=== Data provided ===

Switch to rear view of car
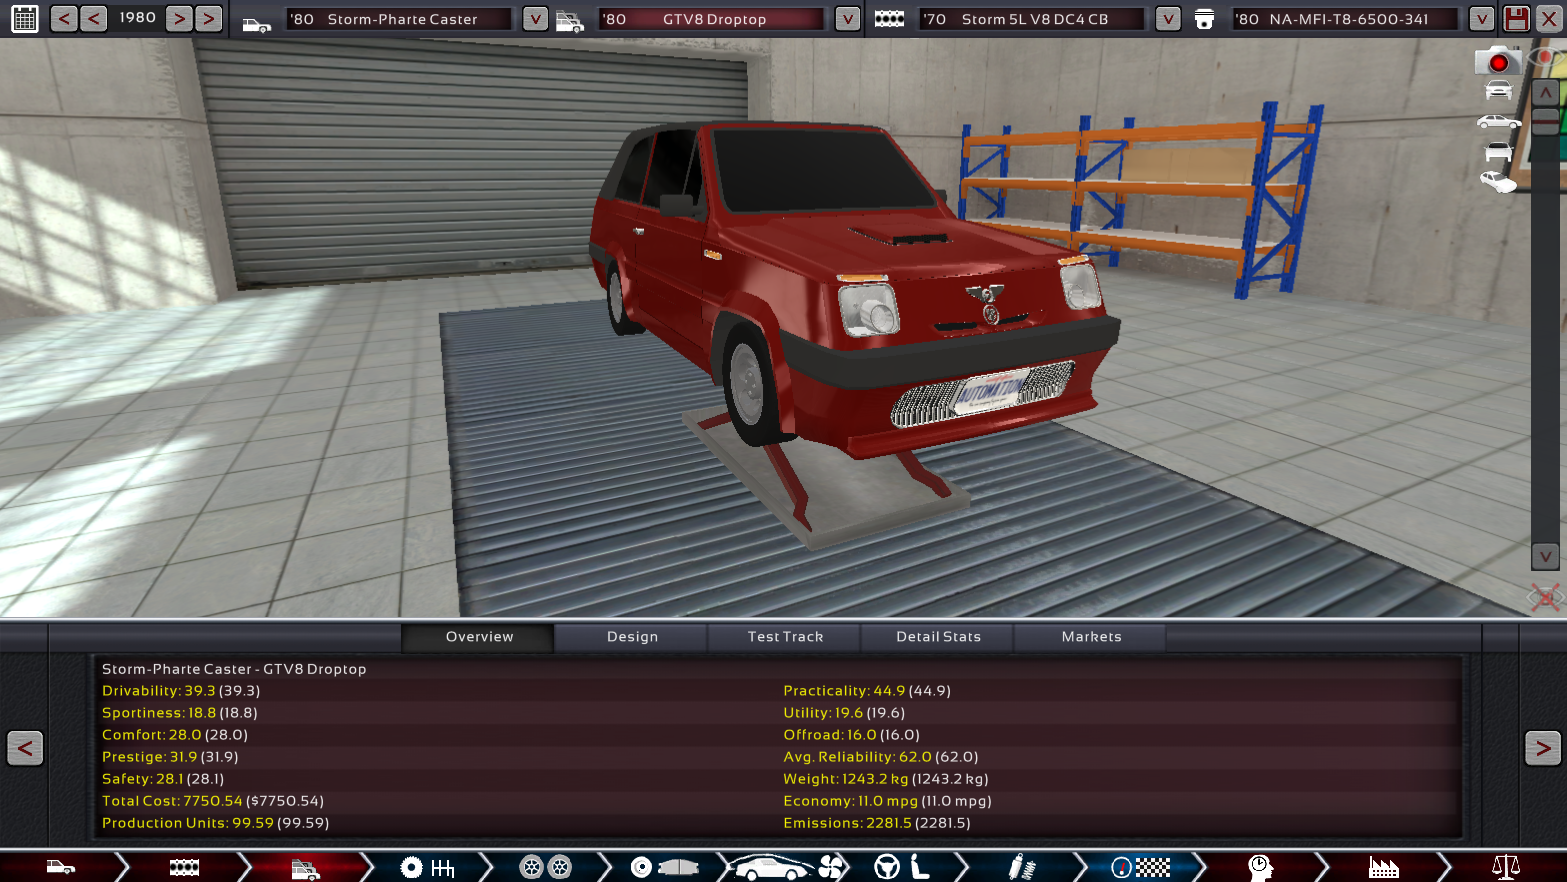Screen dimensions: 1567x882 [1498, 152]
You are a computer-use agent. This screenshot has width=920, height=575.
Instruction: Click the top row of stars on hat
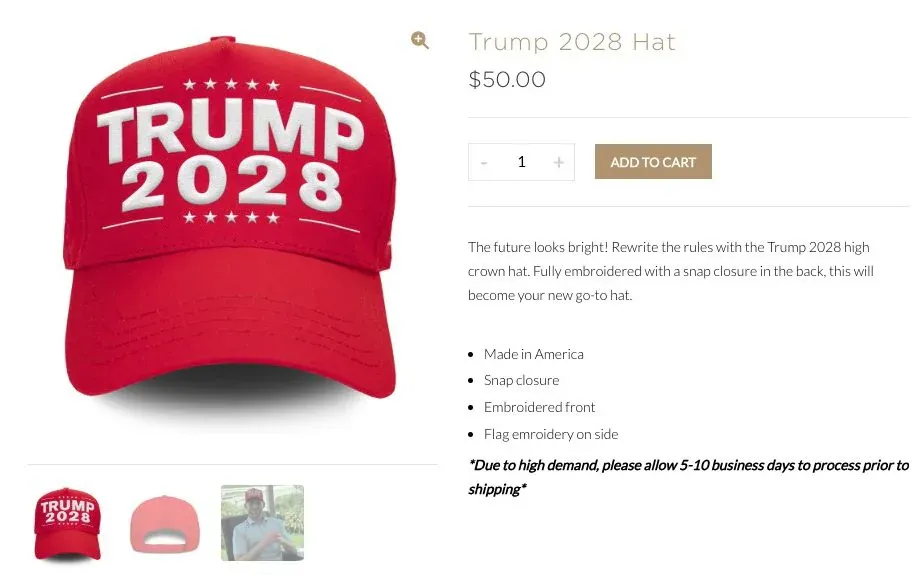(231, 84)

===
=== Data provided ===

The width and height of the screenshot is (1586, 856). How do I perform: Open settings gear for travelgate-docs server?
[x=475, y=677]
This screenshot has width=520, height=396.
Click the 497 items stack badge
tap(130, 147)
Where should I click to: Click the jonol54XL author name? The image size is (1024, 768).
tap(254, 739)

===
=== Data provided ===

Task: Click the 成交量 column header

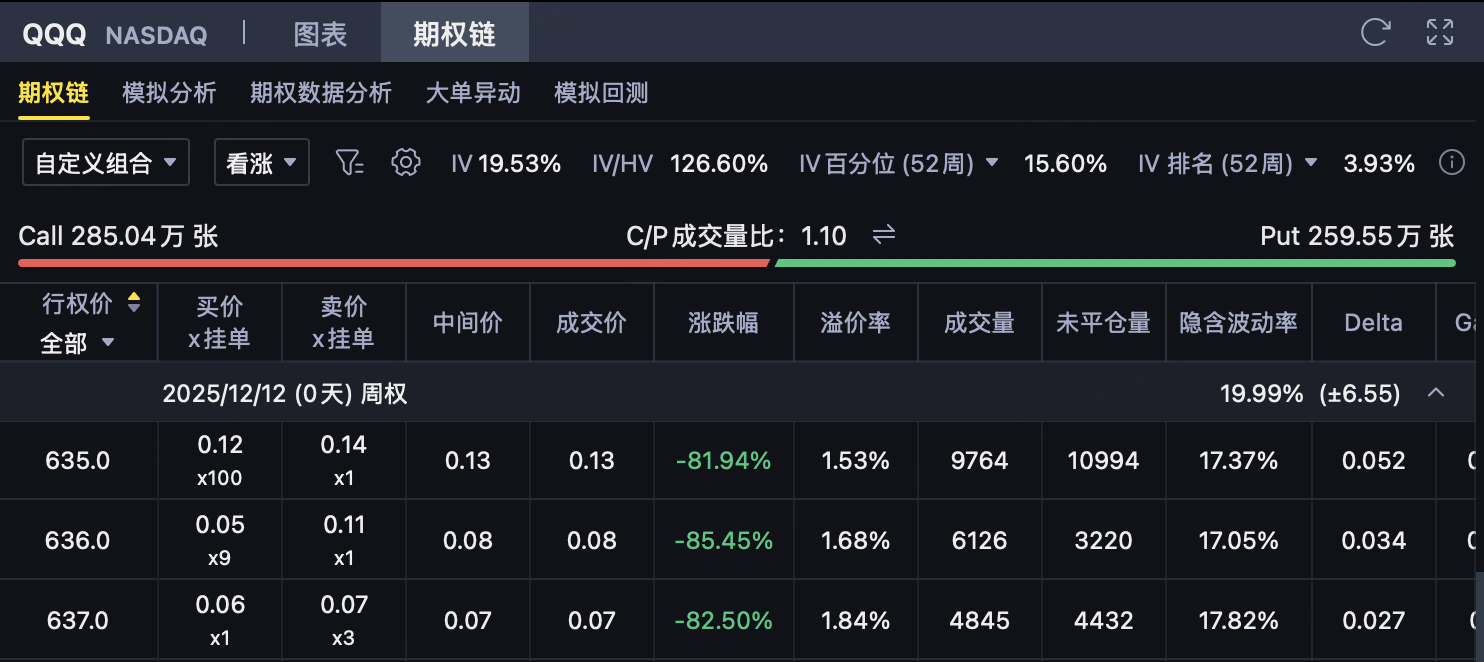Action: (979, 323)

===

For the string "This", find every line of the material that contains it, and copy each one.

You are a computer-use agent. This screenshot has width=920, height=575.
This screenshot has width=520, height=396.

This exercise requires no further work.